Initial Interest Confusion & Sleekcraft Factors: The Ninth Circuit has suggested that initial interest confusion may alter the assessment of various Sleekcraft factors. Modification of this Instruction 18.15 may be necessary when evidence is presented of initial interest confusion. See, e.g., Interstellar Starship Services, Ltd. V. Epix, Inc., 184 F.3d 1107, 1110-11 (9th Cir. 1999); Brookfield Communications v. West Coast Entertainment Corp., 174 F.3d 1036, 1062-65 (9th Cir. 1999); Dr. Seuss Enterprises, L.P. v. Penguin Books, 109 F.3d 1394, 1405 (9th Cir. 1997).

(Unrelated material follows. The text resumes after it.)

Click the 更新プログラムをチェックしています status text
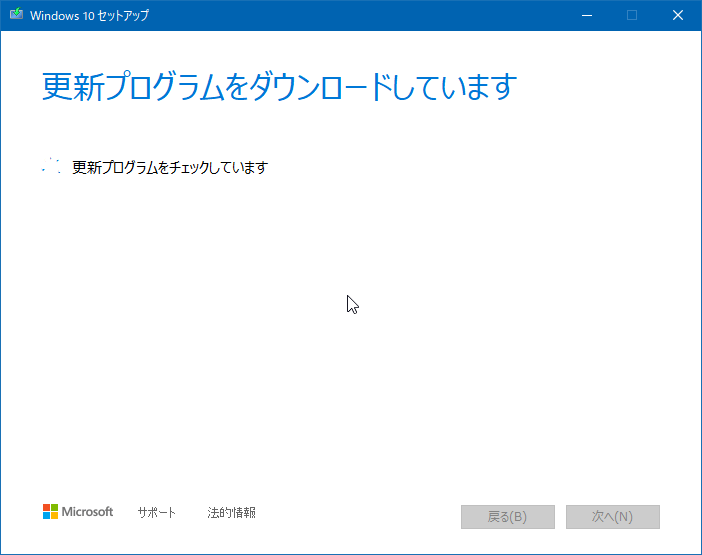(x=170, y=167)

Celebrity Endorsement Confusion Cases: In cases involving confusion over celebrity endorsement under 15 U.S.C. § 1125(a)(1)(A), the Ninth Circuit has indicated certain equivalencies that will require adjustments to this instruction. See, e.g., Newton v. Thomason, 22 F.3d 1455, 1462 (9th Cir. 1994) (applying Sleekcraft test to celebrity); White v. Samsung Electronics America, Inc., 971 F.2d 1395, 1399-1400 (9th Cir. 1992) (applying Sleekcraft test to a celebrity).
Internet Service Cases: In cases involving Internet services, the presence or absence of certain factors may weigh differently than in the non-Internet context. The description of those factors as set out in this instruction may require adjustment for the Internet context. See GoTO?Create.com, Inc., v. Walt Disney Co., 202 F.3d 1199 (9th Cir. 2000). See also Brookfield Communications v. West Coast Entertainment Corp., 174 F.3d 1036, 1054-55 (9th Cir. 1999) (highlighting identity of marks, relatedness of goods and marketing channels as the “most important” factors in the Internet context).